От этих мыслей меня отвлекло только появление Наташи. Она приветливо помахала рукой и вышла к нам. Через несколько минут появилась и Катька, на ходу поправляющая одежду.
Идти на речку мимо Клопов совсем не хотелось, поэтому Витька предложил отправиться на другой пляж – подальше от наших дворов. Для того чтобы на него попасть, надо было пройти по деревне на другой ее край. Туда не ходили бабули с внуками, и там было тише. Катька тут же заныла, что это очень далеко и она готова туда ехать только на велосипеде. Ну, или, по крайней мере, обратно на нем. Делать было нечего.
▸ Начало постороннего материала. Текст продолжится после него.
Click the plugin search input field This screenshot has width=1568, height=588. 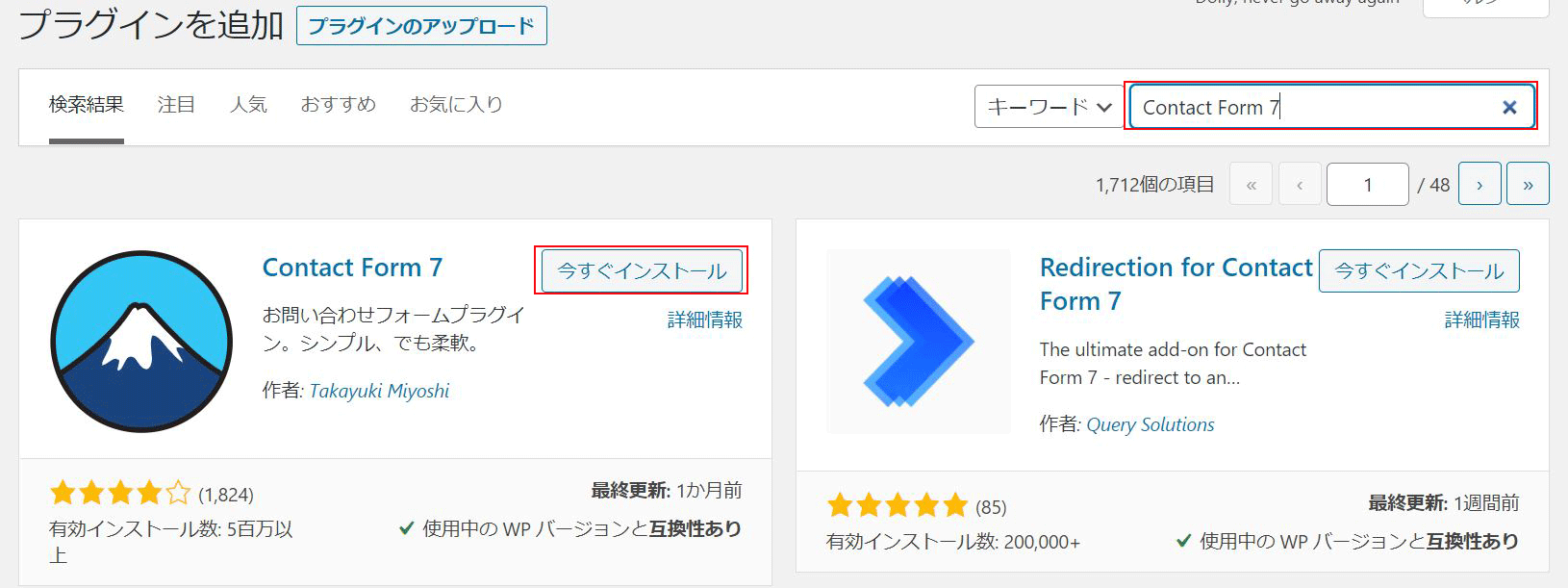1308,108
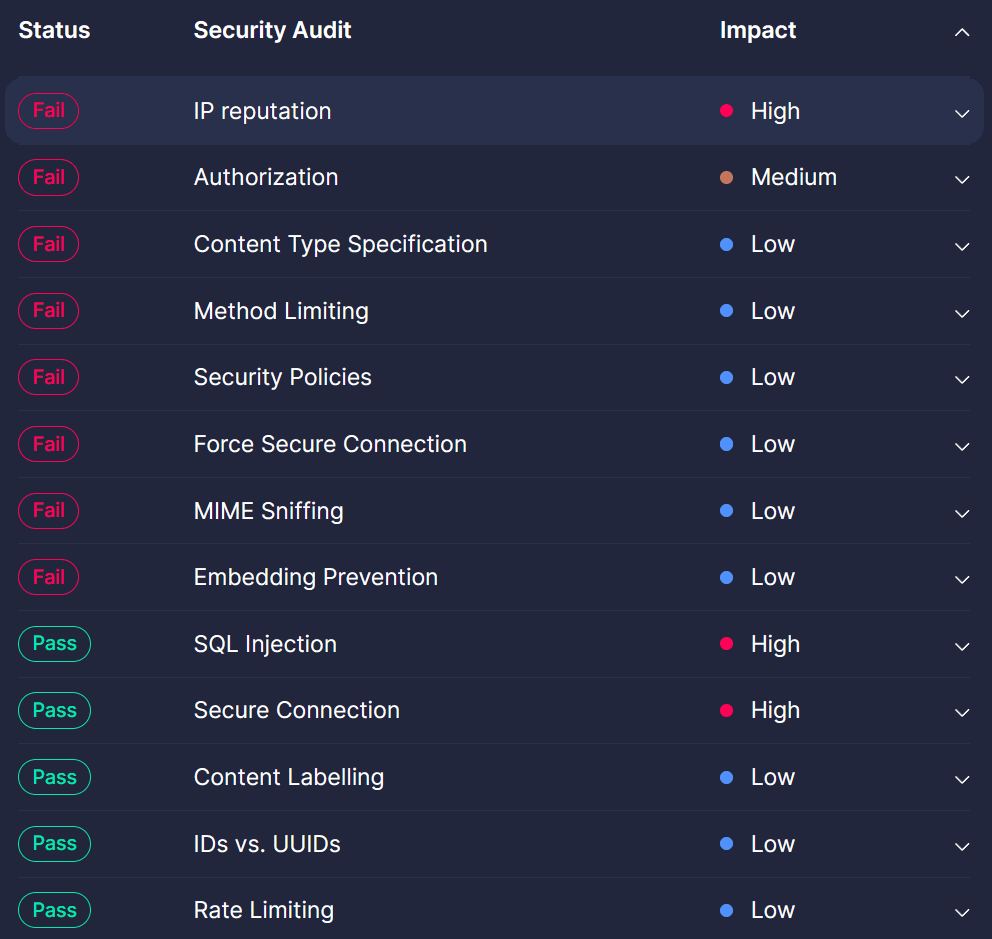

Катька выкатила свою «Десну», и только после этого мы двинули в сторону реки. Но кататься рядом с нами на велике Катьке было тяжело, и она решила почетную миссию транспортировки ее двухколесного товарища делегировать Витьке. А тот и рад был стараться. Он выделывал всякие трюки: становился на одно колесо, ездил без рук, садился на задний багажник и рулил оттуда…
Мы шли вдоль деревенских дворов, а Витька своими выкрутасами коллекционировал голоса всех цепных собак, мимо которых он проезжал на велосипеде. В районе ближней балки он решил нам показать свой коронный номер – рулить ногами. Нужно сказать, что спуск в балку был довольно глубокий, по узенькой асфальтированной дорожке. Я, честно говоря, на такое бы не решился. Но Витька был местным, и у него такие номера выходили гораздо легче, чем у меня, приезжего.
Витька попросил меня подержать велосипед, сам забрался на сиденье, поглядывая на девчонок, одну ногу закинул на руль и крикнул:
– Толкай!
Я и толкнул. Витька поднял на руль вторую ногу и понесся на двух колесах вниз по склону балки. Скорость, которую он развил, была очень приличная, и стало страшно, что он переломает себе что-нибудь. Но через несколько мгновений я понял, что не в этом главная опасность. С другой стороны балки, переваливаясь со стороны на сторону, словно уточка, плыла Клопиха с пакетами, набитыми хлебом. Витька на велосипеде с ногами на руле несся прямо на нее.